People v. Eynon CA4/2 ( 2022 )


Menu:
  • Filed 5/26/22 P. v. Eynon CA4/2
    NOT TO BE PUBLISHED IN OFFICIAL REPORTS
    California Rules of Court, rule 8.1115(a), prohibits courts and parties from citing or relying on opinions not certified for
    publication or ordered published, except as specified by rule 8.1115(b). This opinion has not been certified for publication
    or ordered published for purposes of rule 8.1115.
    IN THE COURT OF APPEAL OF THE STATE OF CALIFORNIA
    FOURTH APPELLATE DISTRICT
    DIVISION TWO
    THE PEOPLE,
    Plaintiff and Respondent,                                       E077726
    v.                                                                       (Super.Ct.No. FVI21001104)
    DAVID SCOTT EYNON,                                                       OPINION
    Defendant and Appellant.
    APPEAL from the Superior Court of San Bernardino County. Miriam Ivy
    Morton, Judge. Reversed.
    David G. Steward, under appointment by the Court of Appeal, for Defendant and
    Appellant.
    Rob Bonta, Attorney General, Lance E. Winters, Chief Assistant Attorney
    General, Charles C. Ragland, Acting Assistant Attorney General, Arlene A. Sevidal and
    Juliet W. Park, Deputy Attorneys General, for Plaintiff and Respondent.
    1
    INTRODUCTION
    Pursuant to a plea agreement, defendant and appellant David Scott Eynon pled no
    contest to one count of receiving a stolen vehicle. (Pen. Code,1 § 496d).

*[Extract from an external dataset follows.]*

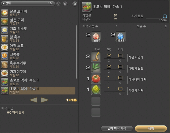This screenshot has width=170, height=133.
Task: Click the cabbage 기살의 야채 icon
Action: pyautogui.click(x=96, y=90)
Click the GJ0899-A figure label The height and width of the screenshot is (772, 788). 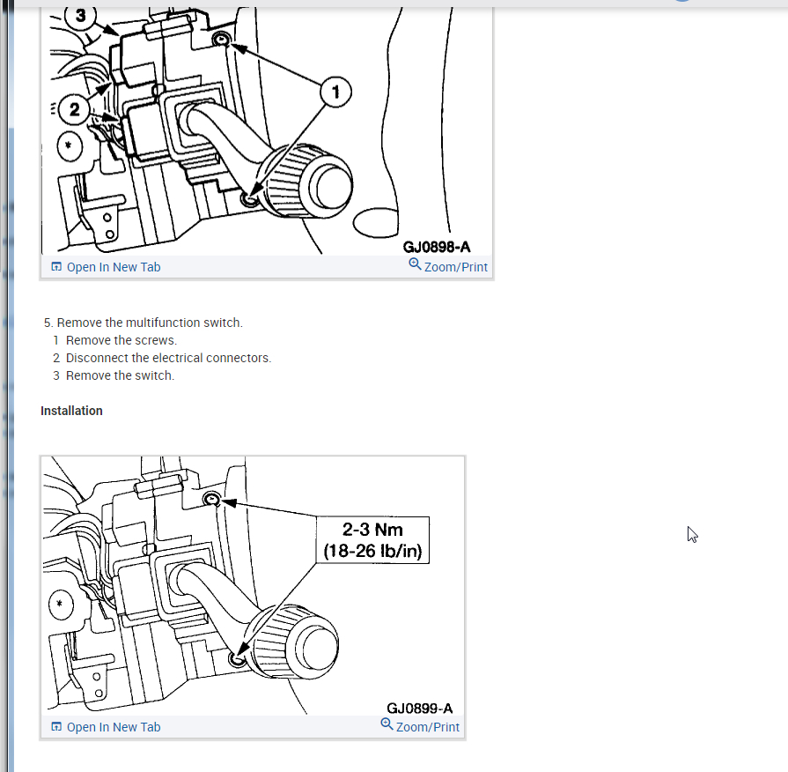[x=420, y=709]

The trial court
    ordered him to pay victim restitution for the difference between the replacement cost of
    the truck ($22,000) and the insurance payment the owner received ($19,361.04), plus the
    deductible the owner paid to his insurance company ($250). Defendant contends the
    court abused its discretion by ordering him to pay restitution since there was no evidence
    that he was involved with the theft of the truck, and the truck owner’s economic losses
    were unrelated to defendant’s possession of the truck several months later. We agree
    with defendant and reverse.
    FACTUAL AND PROCEDURAL BACKGROUND2
    On April 14, 2021, a police officer observed defendant driving a white Ford truck
    pulling a trailer that matched the description of a trailer that was recently reported stolen.

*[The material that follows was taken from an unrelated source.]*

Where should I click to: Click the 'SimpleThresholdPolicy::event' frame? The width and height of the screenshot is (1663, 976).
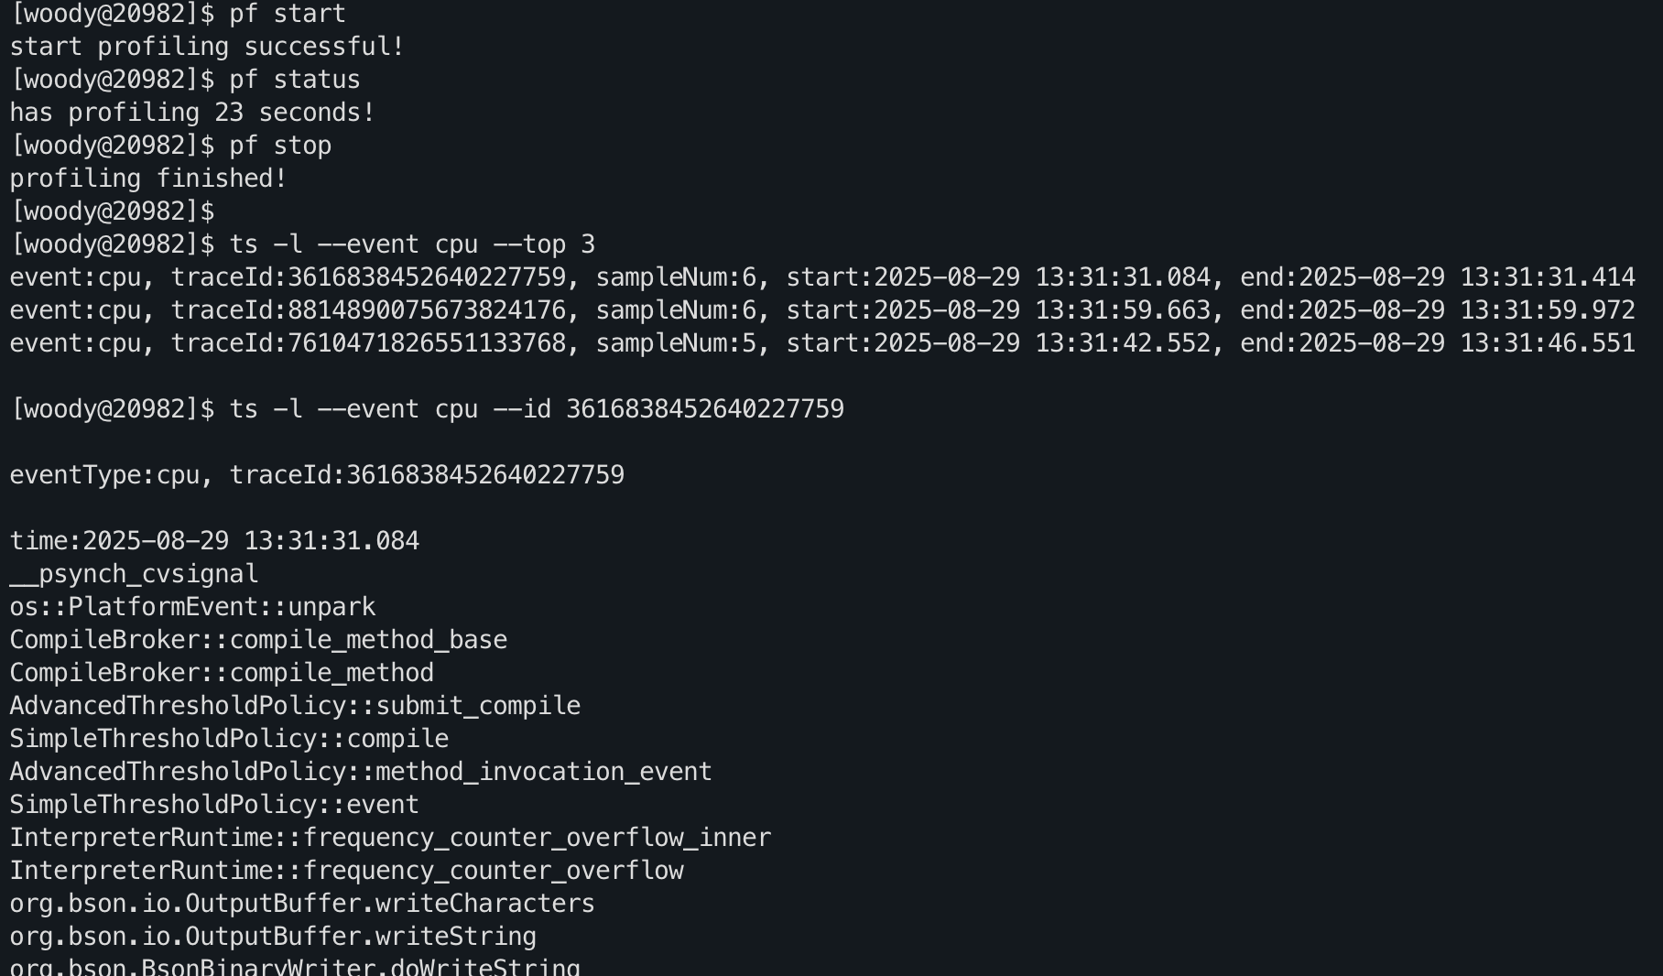tap(214, 805)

    The officer activated his overhead lights and sirens because the trailer was missing a
    license plate. Defendant accelerated and continued driving at a high rate of speed,
    causing both the truck and trailer to fishtail and slide from side to side. Defendant
    eventually pulled the truck over, got out, and moved toward the front of the truck. The
    officer thought defendant was going to run from him, so he exited his patrol car and
    yelled at defendant. Defendant stopped and walked toward the officer with his hands in
    1   All further statutory references will be to the Penal Code unless otherwise noted.
    2  The factual background is taken from the police report, which the parties
    stipulated as the factual basis for the plea.
    2
    the air. The officer said he was stopping him for not having license plates on the trailer
    and asked if he was on parole or probation. Defendant said he was on probation, and the
    officer noticed the truck did not have license plates either. Furthermore, the ignition was
    broken, and defendant did not have a key. Defendant told the officer that the truck had
    been reported stolen, and he was on his way to return it to the rightful owner. The officer
    arrested defendant.
    The officer contacted the truck’s owner, who stated that his truck was stolen the
    previous December. The owner told the officer that defendant did not have permission to
    drive or be in possession of the truck. He reported that defendant had contacted him
    through Facebook. Defendant said he had “borrowed the truck from a female” but she
    started acting “sketchy.” He then decided to contact the owner, whose name was on the
    vehicle registration. The owner told defendant to choose a place to meet, but defendant
    would not give a location and ended the conversation. A few minutes later, the owner
    received a text message from defendant that said, “It’s up to you. Do you want the guys
    to go down? We stole your truck or do you just want it back because honestly, I just
    passed a cop and then I realized I don’t want to be driving this thing. Let me know.” The
    owner asked defendant to call him, and they spoke on the phone and agreed to meet in
    Norco at noon. However, defendant did not show up, and his phone was no longer in
    service.
    The San Bernardino County District Attorney filed a felony complaint charging
    defendant with one count of receiving a stolen vehicle (Pen. Code, § 496d, count 1) on
    April 14, 2021. The complaint further alleged that defendant was previously convicted of
    3
    taking or driving a vehicle without consent (Veh. Code, § 10851), pursuant to Penal Code
    section 666.5, and that he had a prior strike conviction (Pen. Code, §§ 1170.12,
    subds. (a)-(d), 667, subds. (b)-(i)).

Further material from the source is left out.